### Page excerpt

==*==

23. Aggrieved, the assessee filed appeal before the Tribunal.
24. During the hearing before us, the ld. AR relied on the submissions and the arguments taken up before the revenue authorities and the ld. CIT DR relied upon the orders of the authorities below.
25. Heard the arguments of both the parties and perused the material available on record. We have gone through the facts of the case and the judgments of various Courts on this issue.
26. The entries as contained in the document reveals the following:
P. C. Sharma – Amount written Rs. 3,70,00,000/-
– Loan reflected in the books of the trust Rs. 2,03,60,000/-
– Loan reflected in the books of Ankit Sharma Rs. 89,40,000/-
– Loan reflected in the books of Sh. G. S. Sharma Rs. 63,09,700/-
Anil Kumar Garg :- Rs. 1,87,00,000/-
– Loan reflected in the books of the trust Rs. 77,00, 000/- only,
– Loan reflected in the name of Vigour Finvest Pvt. Ltd. Rs. 25,00,000/-
– Loan reflected in the name of Kisley Promoters Pvt. Ltd. Rs. 5,00,000/ –
– Loan reflected in the name of Karnak Exim Pvt. Ltd. Rs. 50,00,000/
– Loan in the name of Free Bird Industries Pvt. Ltd. Rs. 15,00,000/-
– Loan reflected in the name of Kiran Devi Rs. 15,00,000/-
27. The aforesaid deposit to be received from the group comprising of Sh. Anil Kumar, Sh. Vibhor Tyagi and Sh. Vaibhav Tyagi had helped in getting settlement of loan and interest payable with Sarvottam Securities Pvt. Ltd.

==*==

### Collected data

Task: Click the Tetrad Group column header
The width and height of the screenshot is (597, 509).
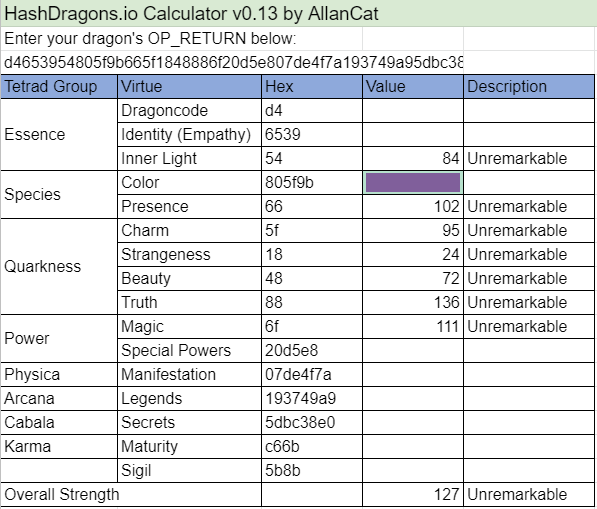Action: 59,86
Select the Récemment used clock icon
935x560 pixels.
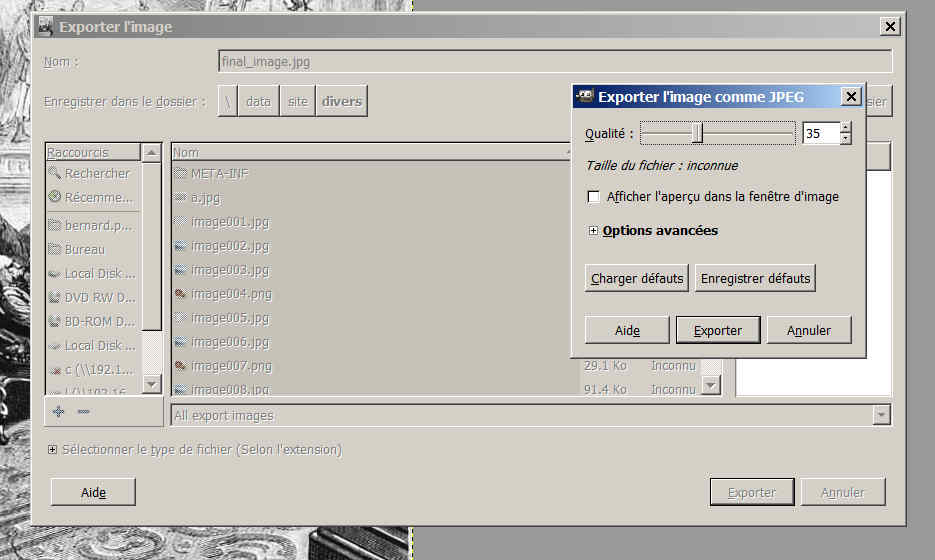click(x=55, y=198)
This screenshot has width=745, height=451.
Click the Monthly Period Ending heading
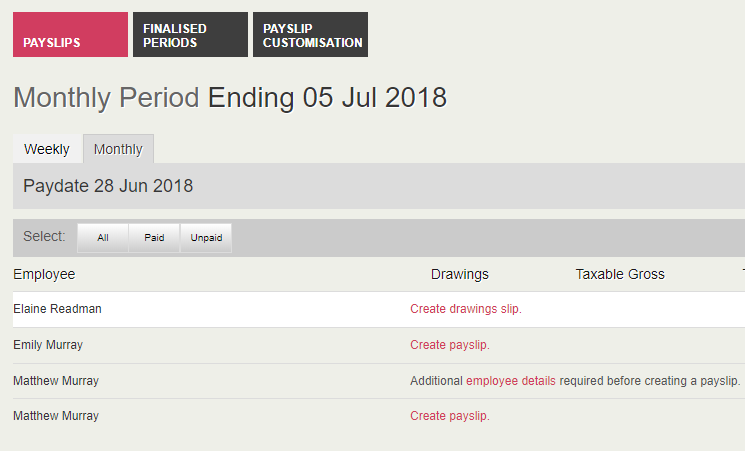click(x=230, y=98)
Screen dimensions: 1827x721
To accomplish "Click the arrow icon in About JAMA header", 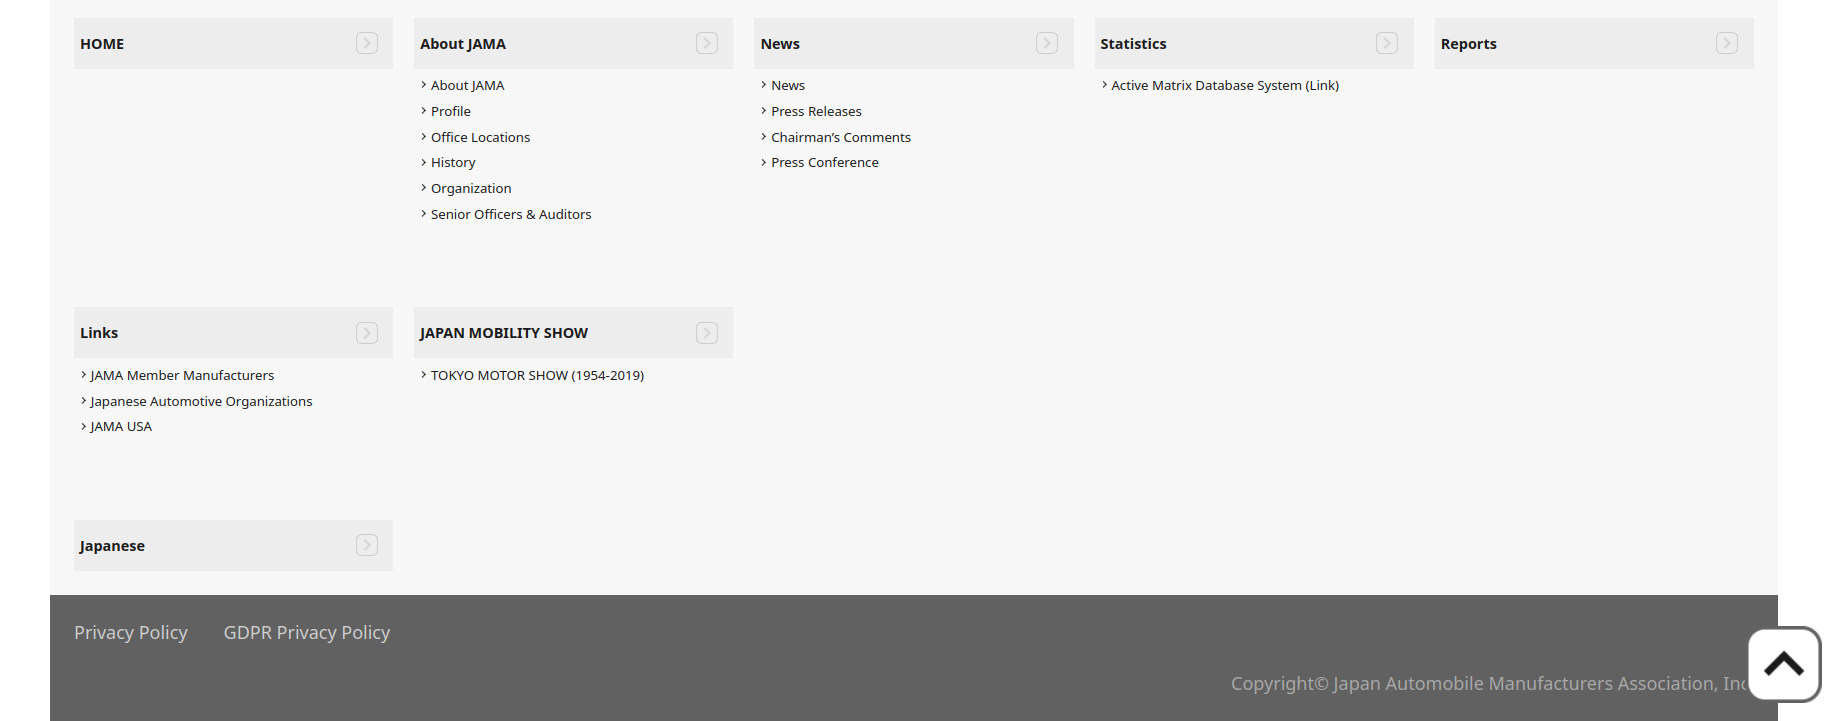I will pyautogui.click(x=707, y=43).
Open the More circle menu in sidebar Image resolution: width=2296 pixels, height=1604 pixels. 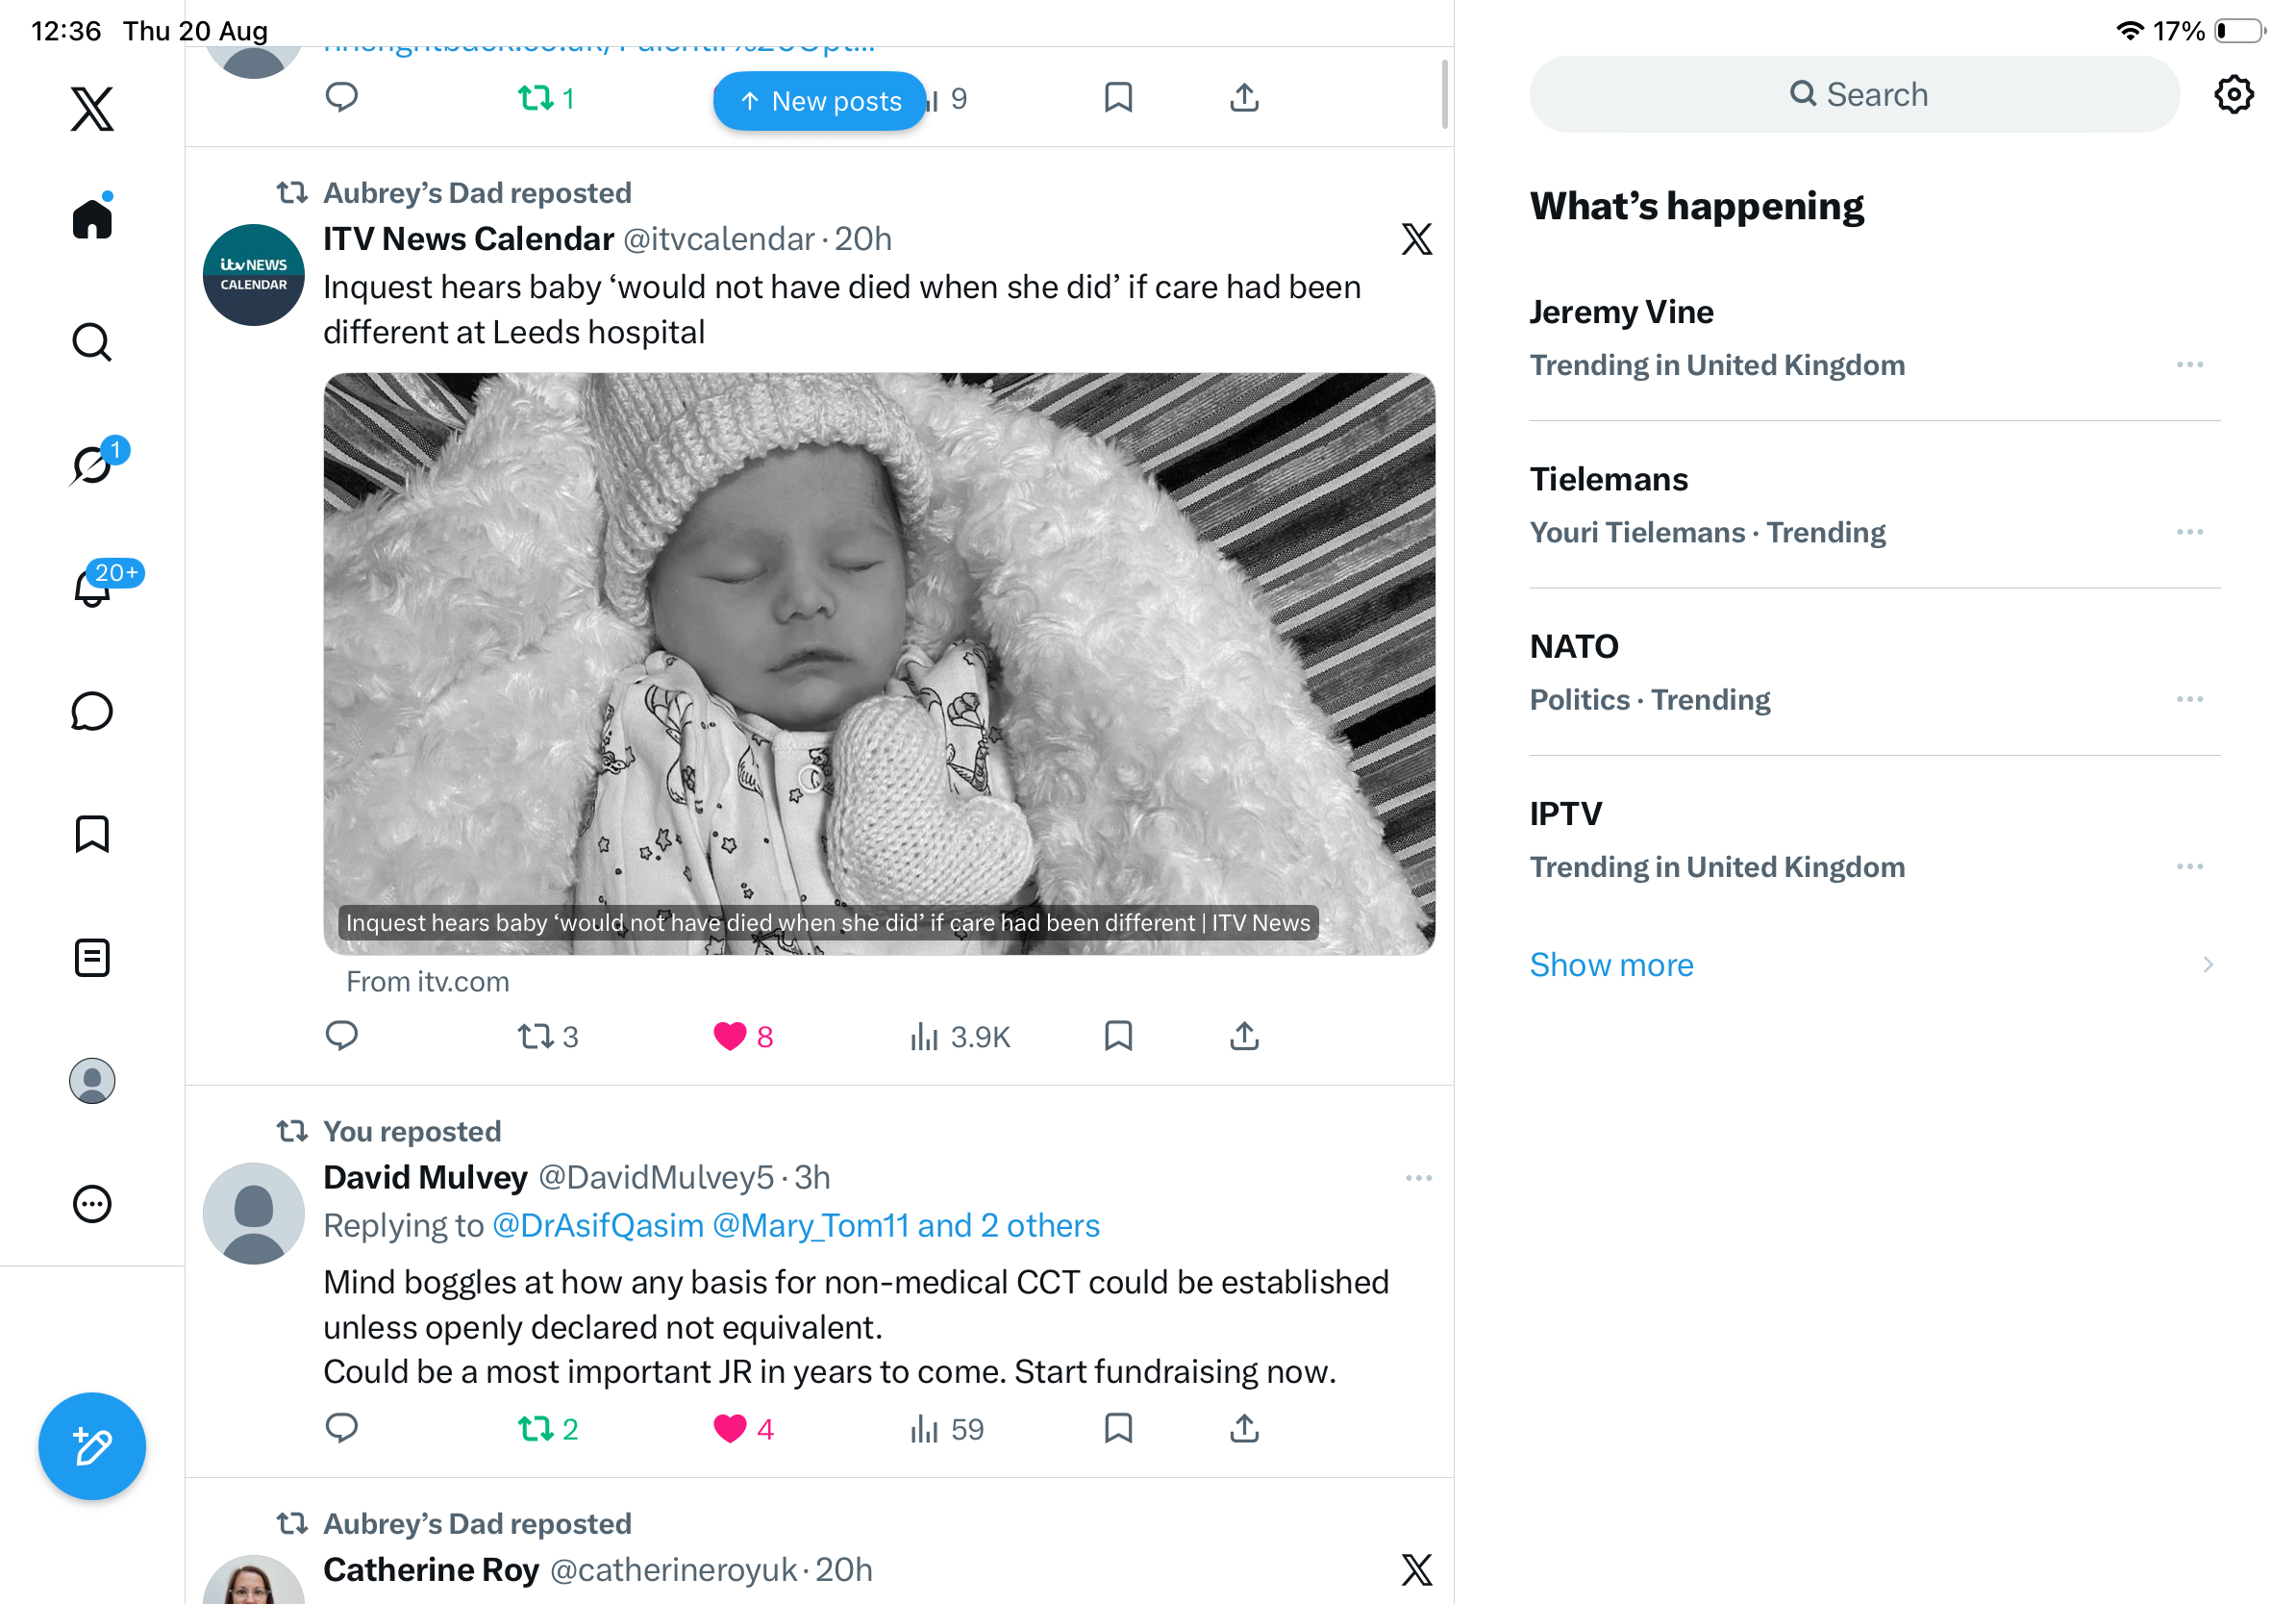pos(92,1204)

==*==

### Exercise instructions
A - In the tribunal order excerpt, what amount is written against P. C. Sharma?
B - Reproduce the tribunal order excerpt between "25. Heard the" and "on this issue.", inclusive.

### Task answers
A - Rs. 3,70,00,000/-

B -
25. Heard the arguments of both the parties and perused the material available on record. We have gone through the facts of the case and the judgments of various Courts on this issue.